Wednesday, August 01, 2018

Jan Hus, Pope John XXIII, and the evil always with us

Image result for jan hus
Jan Hus' execution
I just finished Stephen Greenblatt's book The Swerve. The thrust of the book is how an ancient poem, Lucretius' On the Nature of Things, was nearly lost during the Dark Ages, but was accidentally discovered by out-of-work papal secretary, Poggio Bracciolini, who then copied and spread it throughout Renaissance Italy. 

That's not what this post is about.

A fascinating side story in the book is about one of the popes Bracciolini served, the notoriously corrupt and worldly John XXIII, and how the pope dealt with one of his enemies, Czech priest Jan Hus.

At the time, the Catholic Church's epicenter of corruption was the selling of indulgences and papal bulls for massive bribes. (It was no accident Bracciolini became a wealthy man while working in the papal court.) A few priests and laymen dared point out the rampant amorality:
Forty-four-year-old Jan Hus, a Czech priest and religious reformer, had been for some years a thorn in the side of the Church. From his pulpit and in his writings, he vehemently attacked the abuses of clerics, condemning their widespread greed, hypocrisy, and sexual immorality. He denounced the selling of indulgences as a racket, a shameless attempt to profit from the fears of the faithful...In all matters of doctrine he preached that Holy Scripture was the ultimate authority...He argued that the state had the right and the duty to supervise the Church. Laymen could and should judge their spiritual leaders. (It is better, he said, to be a good Christian than a wicked pope or prelate.)
Hus' last point must've stung his superiors just a little bit. 

Because the Church had been riven by a schism with several people claiming to be pope, the various powers-that-be arranged a meeting in Contance (Konstanz), Switzerland to sort it out. Hus saw an opportunity to make his case for reform. He wanted to be cautious, as heretics could be burned at stake.
...He applied for and received a certificate of orthodoxy from the grand inquistor of of the diocese of Prague, and he received as well a guarantee of free passage from the emperor Sigismund...The Bohemian nobles who accompanied him rode ahead to meet with the pope and ask whether Hus would be allowed to remain in Constance free from the risk of violence. "Had he killed my own brother," (Pope) John (XXIII) replied, "not a hair of his head should be touched while he remained in the city."
The pope lied.
...[B]arely three weeks after (Hus) arrived, he was arrested on order of the cardinals and taken to the prison of a Dominican monastery...There he was thrown into an underground cell through which all the filth of the monastery was discharged. When he feel seriously ill, he asked that an advocate be appointed to defend his cause, but he was told that, according to canon law, no one could plead the cause of a man charged with heresy.
As a small matter of justice, John XXIII lost control of the conference, tried to escape, was caught and tossed into the same prison as Hus, and was formally deposed and stripped of his title. 

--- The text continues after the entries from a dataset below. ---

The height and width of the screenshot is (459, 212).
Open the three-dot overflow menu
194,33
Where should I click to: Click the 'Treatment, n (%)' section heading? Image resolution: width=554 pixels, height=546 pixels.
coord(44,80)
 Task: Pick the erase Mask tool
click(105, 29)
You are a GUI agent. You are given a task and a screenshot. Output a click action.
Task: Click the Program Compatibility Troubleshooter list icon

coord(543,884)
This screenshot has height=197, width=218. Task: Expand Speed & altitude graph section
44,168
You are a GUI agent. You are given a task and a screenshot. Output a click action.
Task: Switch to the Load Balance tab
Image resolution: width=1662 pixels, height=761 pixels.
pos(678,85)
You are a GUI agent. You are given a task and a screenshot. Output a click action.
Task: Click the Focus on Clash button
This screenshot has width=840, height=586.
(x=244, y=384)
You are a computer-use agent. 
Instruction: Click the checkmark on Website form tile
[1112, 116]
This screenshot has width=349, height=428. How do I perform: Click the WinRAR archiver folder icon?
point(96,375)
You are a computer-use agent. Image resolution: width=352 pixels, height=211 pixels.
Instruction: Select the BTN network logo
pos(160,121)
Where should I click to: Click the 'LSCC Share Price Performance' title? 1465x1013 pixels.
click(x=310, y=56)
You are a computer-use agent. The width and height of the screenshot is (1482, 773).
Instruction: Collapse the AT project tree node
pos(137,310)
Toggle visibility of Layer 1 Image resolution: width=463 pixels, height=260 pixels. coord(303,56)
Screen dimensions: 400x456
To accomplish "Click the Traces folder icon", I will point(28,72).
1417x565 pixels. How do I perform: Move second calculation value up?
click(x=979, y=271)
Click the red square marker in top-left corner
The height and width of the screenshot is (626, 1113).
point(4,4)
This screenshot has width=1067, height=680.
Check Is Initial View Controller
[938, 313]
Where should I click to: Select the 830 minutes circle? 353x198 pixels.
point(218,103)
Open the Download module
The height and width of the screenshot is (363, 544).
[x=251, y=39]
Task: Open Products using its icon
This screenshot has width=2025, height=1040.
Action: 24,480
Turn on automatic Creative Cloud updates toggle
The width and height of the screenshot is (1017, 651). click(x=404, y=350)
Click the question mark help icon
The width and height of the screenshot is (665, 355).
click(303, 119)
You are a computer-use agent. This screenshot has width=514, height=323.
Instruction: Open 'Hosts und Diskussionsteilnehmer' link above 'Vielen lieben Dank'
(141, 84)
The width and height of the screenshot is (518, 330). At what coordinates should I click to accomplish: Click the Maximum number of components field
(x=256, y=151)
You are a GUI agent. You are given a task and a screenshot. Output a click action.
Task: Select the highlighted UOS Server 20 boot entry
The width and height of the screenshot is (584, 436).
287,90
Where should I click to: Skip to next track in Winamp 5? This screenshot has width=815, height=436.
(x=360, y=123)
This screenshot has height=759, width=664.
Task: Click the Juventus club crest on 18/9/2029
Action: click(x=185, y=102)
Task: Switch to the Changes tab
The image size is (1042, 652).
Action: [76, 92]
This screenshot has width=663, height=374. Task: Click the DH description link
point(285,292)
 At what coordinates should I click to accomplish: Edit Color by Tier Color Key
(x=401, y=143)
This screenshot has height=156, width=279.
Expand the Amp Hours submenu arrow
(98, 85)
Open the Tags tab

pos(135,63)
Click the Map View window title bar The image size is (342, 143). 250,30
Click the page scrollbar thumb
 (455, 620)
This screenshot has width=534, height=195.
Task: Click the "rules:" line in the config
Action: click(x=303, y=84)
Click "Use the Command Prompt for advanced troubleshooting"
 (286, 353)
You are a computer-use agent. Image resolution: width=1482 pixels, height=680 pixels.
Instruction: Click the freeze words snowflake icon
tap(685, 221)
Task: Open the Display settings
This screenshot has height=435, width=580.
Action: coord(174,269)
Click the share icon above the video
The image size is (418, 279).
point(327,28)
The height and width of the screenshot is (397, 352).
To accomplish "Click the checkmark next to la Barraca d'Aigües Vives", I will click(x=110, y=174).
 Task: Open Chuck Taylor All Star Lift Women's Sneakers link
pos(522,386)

Alas, Hus was still brought before the council of church officials. He was tried, convicted of heresy, and formally defrocked. Then it got much worse:
A round paper crown, almost 18 inches high and depicting three devils seizing a soul and tearing it apart, was placed upon his head. He was led out of the cathedral past a pyre on which his books were in flames, shackled in chains, and burned at the stake. In order to ensure that there would be no material remains, the executioners broke his charred bones into pieces and threw them all into the Rhine. 
Hus was executed even after the main person driving his persecution was arrested himself for precisely the crimes Hus accused him of committing. While John XXIII's actions towards Hus were horrific, he had help.

Nazi Germany is our culture's go-to reference for evil, but the fear of the other and the temptation to cast out those who look, act, or say different (not to mention critical) things has always been with us. German citizens in the 1930s and 1940s were not uniquely evil in human history. In this case, a bunch of purportedly religious men in the 1400s jailed, tortured, and murdered a person primarily because he correctly denounced them.

At no time and place is evil unique.